The long-term trend in machine vision sales is decidedly positive.


To answer this question, the Automated Imaging Association’s (AIA) machine vision market study released in March, “Machine Vision Markets: 2007 Results and Forecasts to 2012,” focused heavily on the role of the economy. The study found that, although the economy will depress sales growth in the short term, the long-term prospects of the machine vision industry remain solid. For this reason, it is important for machine vision companies to maintain a balanced perspective. They should avoid both a “gloom and doom” outlook based on an assumed continuation of short-term sales weakness and an overexuberance about the long-term growth potential of machine vision product markets.

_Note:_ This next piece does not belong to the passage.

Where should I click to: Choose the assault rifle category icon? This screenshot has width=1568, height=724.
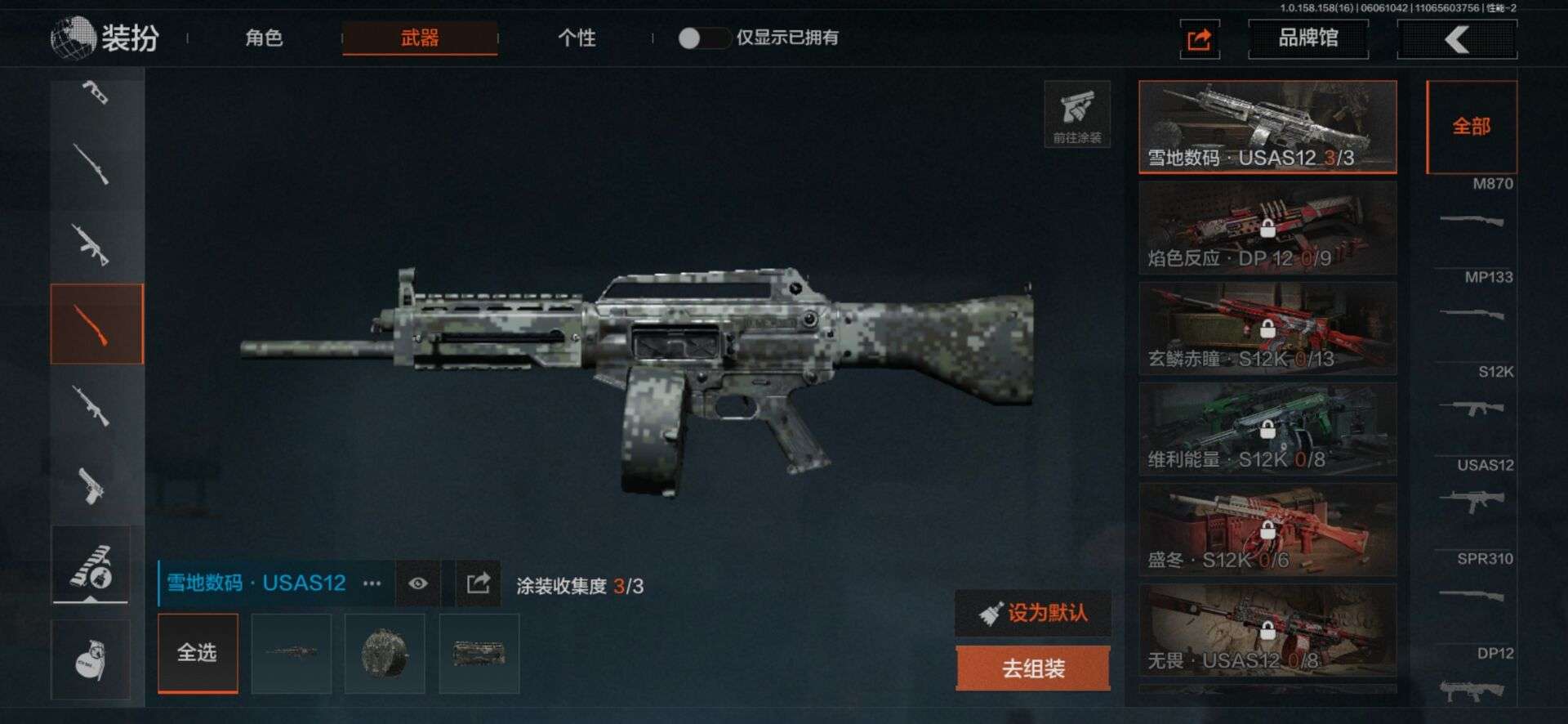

As evidence of long-term growth, the new study found that, over machine vision’s relatively brief history, it has made major inroads in manufacturing and in other sectors of the economy. From its humble roots approximately 25 years ago, it has evolved into an important automation technology, having assumed an indispensable role as an enabler of quality control, productivity and cost containment in a growing number of industries.

In North America alone, sales volumes for machine vision components reached $205.8 million in 2007. In that same year, machine vision systems — including smart cameras — achieved sales of $1349.7 million. All in all, financial transactions involving machine vision products in North America totaled $1.6 billion in 2007 and are estimated to hit the $2.1 billion mark by 2012 (see figure). Clearly, machine vision is a growth industry in North America.

However, as previously mentioned, the impressive growth of the industry has not meant immunity to the vagaries of the economy. The 2001 US recession sharply depressed sales; some machine vision product markets took several years before their rates of growth turned positive — but turn positive, they did. Tapping into pent-up demand, those markets experienced a sharp recovery, which continued unabated through 2006.

In 2007, however, sales growth hit a brick wall once again, reflecting a general cooling of the US economy. What will happen in 2008? Based on economic projections, the AIA has forecast that the slowdown experienced in 2007 will intensify in 2008, regardless of whether US and Canadian economies fall into outright recession.

Capital expenditures

How does a weak economy affect machine vision sales? The role of capital expenditures provides an important insight. In an immediate sense, capital expenditure funding enables the purchase of machine vision products. The higher the capital expenditure funding, the more money can be spent on machine vision products (all things being equal), and vice versa. This relationship reflects the fact that, when businesses experience or foresee weak earnings growth, they cut back outlays, including hiring and capital expenditures, to maintain solvency. Indeed, the fiduciary responsibility of chief financial officers requires them to manage capital expenditures very carefully. As a consequence, recessions and slowdowns — and the periods preceding them — make it more likely that little or no growth in machine vision sales volumes will occur.

However, this is not to suggest that the relationship between the economy and machine vision sales volumes is simple. To the contrary, it is quite complex. For example, changes in machine vision sales volumes can lag behind the economy or lead it as businesses react to fears of earnings declines in advance of their occurrence or as they wait until production ramps up to threshold levels where sufficient internal capital is generated for discretionary capital expenditures. Also, various machine vision product markets can be affected differently by different sectors of the economy, which tend to exhibit dissimilar rates of growth.

Regardless of the extent to which sales volumes fall off, the essential role of machine vision will remain unchanged. It still will represent a key enabler of cost containment, productivity and quality control in production, and it is this important role, which only machine vision technology can play, that accounts for its past and future upward trend in sales.

For this reason, and based on the historical performance of machine vision markets throughout the last business cycle, AIA expects sales to rebound sharply after the current period of economic weakness.